### Source passage
Beyond Northfields the line narrows down to two tracks. It is advisable to check in advance which Heathrow terminal you are flying from as not all trains do all terminals. Also note that the trains that stop at Heathrow Terminal 4 normally stop there for up to about 8 minutes, so if you're headed for Terminal 1-3, it may be faster to wait for a train that goes to Terminal 5.


----------



## cirdan (Oct 6, 2015)

Some pictures illustarting the above (not mine)

http://www.flickriver.com/photos/stephenk1977/tags/piccadillyline/


----------



## seat38a (Oct 7, 2015)

cirdan said:


> Royal Blue said:
> 
> 
> > SubwayNut said:
> ...


I did see this couple weeks ago when the family took Piccadilly from Terminal 2 at Heathrow to Leicester Square. Bunch of people got off and walked right over to get onto the district line.


----------



## caravanman (Oct 8, 2015)

Hi,

I was pleased to see Liverpool Street station mentioned... This was where I was based back in the 1970's as a trainee engineer...

It looked a lot less glamourous in those days !







All 3 of the Loco types above were ones I drove in my work... Happy days !
######
▶ **Jobs**
a) Answer these questions using the forum thread about the Piccadilly line, putting each answer on its own line:
(i) How many tracks does the line narrow down to beyond Northfields?
(ii) For up to about how long do trains normally stop at Heathrow Terminal 4?
(iii) In what decade was caravanman based at Liverpool Street station as a trainee engineer?
b) Reproduce the forum thread about the Piccadilly line word for word, starting at "## caravanman (Oct" and ending at "those days !".
c) Pick up the forum thread about the Piccadilly line after its final sentence and continue it.
### Recorded information
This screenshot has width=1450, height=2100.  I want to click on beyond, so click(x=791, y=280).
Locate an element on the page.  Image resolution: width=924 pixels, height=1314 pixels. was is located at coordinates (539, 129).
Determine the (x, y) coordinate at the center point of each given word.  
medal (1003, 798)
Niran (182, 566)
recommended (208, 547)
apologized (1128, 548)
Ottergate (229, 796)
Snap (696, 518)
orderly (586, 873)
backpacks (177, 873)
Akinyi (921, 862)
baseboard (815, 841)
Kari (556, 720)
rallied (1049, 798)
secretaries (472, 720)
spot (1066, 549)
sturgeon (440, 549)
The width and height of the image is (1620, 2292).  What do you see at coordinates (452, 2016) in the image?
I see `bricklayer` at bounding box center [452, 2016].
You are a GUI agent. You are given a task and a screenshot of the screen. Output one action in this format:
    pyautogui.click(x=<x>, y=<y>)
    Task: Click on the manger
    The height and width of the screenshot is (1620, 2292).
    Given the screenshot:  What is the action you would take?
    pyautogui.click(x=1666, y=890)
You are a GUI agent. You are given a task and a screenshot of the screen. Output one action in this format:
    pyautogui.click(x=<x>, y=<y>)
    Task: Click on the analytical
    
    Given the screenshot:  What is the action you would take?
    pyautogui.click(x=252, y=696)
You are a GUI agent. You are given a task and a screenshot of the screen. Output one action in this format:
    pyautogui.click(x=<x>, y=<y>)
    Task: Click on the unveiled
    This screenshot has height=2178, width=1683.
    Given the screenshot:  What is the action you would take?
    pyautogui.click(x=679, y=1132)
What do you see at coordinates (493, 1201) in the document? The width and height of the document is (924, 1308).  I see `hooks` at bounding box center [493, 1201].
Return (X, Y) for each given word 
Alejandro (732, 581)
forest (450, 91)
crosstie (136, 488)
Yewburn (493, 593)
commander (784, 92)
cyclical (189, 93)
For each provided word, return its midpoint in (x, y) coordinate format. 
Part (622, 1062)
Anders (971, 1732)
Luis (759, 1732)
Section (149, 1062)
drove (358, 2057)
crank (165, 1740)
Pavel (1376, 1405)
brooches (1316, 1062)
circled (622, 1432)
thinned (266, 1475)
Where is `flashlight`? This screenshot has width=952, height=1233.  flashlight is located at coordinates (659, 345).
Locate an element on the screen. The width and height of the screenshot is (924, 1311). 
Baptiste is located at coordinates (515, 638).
######
▶ **Responses per task**
a)
(i) Two tracks.
(ii) Up to about 8 minutes.
(iii) The 1970s.

b)
## caravanman (Oct 8, 2015)

Hi,

I was pleased to see Liverpool Street station mentioned... This was where I was based back in the 1970's as a trainee engineer...

It looked a lot less glamourous in those days !

c)
I believe that the far train is the "Boat Train" to Harwich for the sea crossing to Holland.

Cheers,

Ed.


----------



## oregon pioneer (Oct 8, 2015)

Oooh, lovely classic pictures, Ed!

I was in England and Scotland in 1971, '79, and '83. Any chance you drove one of the trains I took?


----------



## Royal Blue (Oct 8, 2015)

Loved the historical pictures of Liverpool Street Station!


----------



## caravanman (Oct 8, 2015)

Hi Jennifer,

I only drove passenger trains on the line from Liverpool Street to East Anglia... so if you rode those lines, it could be a possibility. I resigned in 1983 in order to visit India for the first time. '79 would be the best bet, I can't honestly remember when I started work with B.R.

Cheers,

Ed


----------



## oregon pioneer (Oct 8, 2015)

> ...Liverpool Street to East Anglia... '79 would be the best bet...





Hi Ed,

I did, in fact, ride form London to Cambridge in January '79. I was on my way to do a winter trip around Europe, with cross-country skis in hand.The first night I was there, we had a very rare snowstorm, and I was able to ski across the campus at Cambridge University, where my friends were on sabbatical. As you might imagine, this occasioned a lot of comment from onlookers.

I know that in London, I had to take the tube to a different station in order to get the train to Cambridge. Would that have been the Liverpool Street Station? I do recall it was very Victorian.


----------



## Royal Blue (Oct 15, 2015)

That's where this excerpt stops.